» PROBLEM DETAILS
Pick every line from the data that holds the word "computer".
** STUDY MATERIAL follows **
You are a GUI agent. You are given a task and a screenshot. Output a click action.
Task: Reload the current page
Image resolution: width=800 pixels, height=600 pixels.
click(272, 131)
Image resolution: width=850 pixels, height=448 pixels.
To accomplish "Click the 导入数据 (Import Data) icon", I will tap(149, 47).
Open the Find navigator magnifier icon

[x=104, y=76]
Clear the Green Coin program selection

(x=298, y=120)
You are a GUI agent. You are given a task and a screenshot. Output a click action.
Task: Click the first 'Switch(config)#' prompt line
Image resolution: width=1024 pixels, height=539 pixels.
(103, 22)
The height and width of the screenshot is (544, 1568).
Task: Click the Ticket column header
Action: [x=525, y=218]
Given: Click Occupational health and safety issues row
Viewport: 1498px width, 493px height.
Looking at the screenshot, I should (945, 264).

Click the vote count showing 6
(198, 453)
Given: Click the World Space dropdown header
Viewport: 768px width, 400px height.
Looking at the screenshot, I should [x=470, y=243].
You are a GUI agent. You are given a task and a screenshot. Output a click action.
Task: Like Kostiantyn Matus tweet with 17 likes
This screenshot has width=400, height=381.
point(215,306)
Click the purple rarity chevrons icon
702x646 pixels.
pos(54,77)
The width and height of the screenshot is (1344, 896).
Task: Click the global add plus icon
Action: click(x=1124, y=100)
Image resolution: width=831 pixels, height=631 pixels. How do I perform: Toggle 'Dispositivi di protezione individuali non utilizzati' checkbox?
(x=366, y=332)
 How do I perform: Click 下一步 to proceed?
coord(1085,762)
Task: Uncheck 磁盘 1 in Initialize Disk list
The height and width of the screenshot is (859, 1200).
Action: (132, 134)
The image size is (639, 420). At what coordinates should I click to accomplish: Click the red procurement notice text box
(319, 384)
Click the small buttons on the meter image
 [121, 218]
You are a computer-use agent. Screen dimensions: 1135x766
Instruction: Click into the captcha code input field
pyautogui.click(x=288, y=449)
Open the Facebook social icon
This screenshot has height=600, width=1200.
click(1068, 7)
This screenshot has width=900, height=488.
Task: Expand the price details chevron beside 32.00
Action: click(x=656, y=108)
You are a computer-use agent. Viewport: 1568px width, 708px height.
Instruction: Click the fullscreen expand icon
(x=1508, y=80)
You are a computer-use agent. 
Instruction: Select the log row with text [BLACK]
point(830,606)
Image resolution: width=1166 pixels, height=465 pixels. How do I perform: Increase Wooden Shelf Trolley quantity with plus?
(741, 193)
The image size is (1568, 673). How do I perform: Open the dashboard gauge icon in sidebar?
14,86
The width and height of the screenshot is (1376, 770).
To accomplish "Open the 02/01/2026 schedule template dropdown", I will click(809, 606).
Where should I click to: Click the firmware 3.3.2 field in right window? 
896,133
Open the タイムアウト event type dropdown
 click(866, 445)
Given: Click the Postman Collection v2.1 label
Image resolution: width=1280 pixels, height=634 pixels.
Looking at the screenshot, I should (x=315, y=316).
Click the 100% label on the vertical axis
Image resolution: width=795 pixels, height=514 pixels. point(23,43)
** End of STUDY MATERIAL **
» OUTPUT FOR THIS EXERCISE
You are a computer-use agent. Screen dimensions: 1135x766
You are a computer-use agent. Viewport: 1568px width, 708px height.
You are a computer-use agent. 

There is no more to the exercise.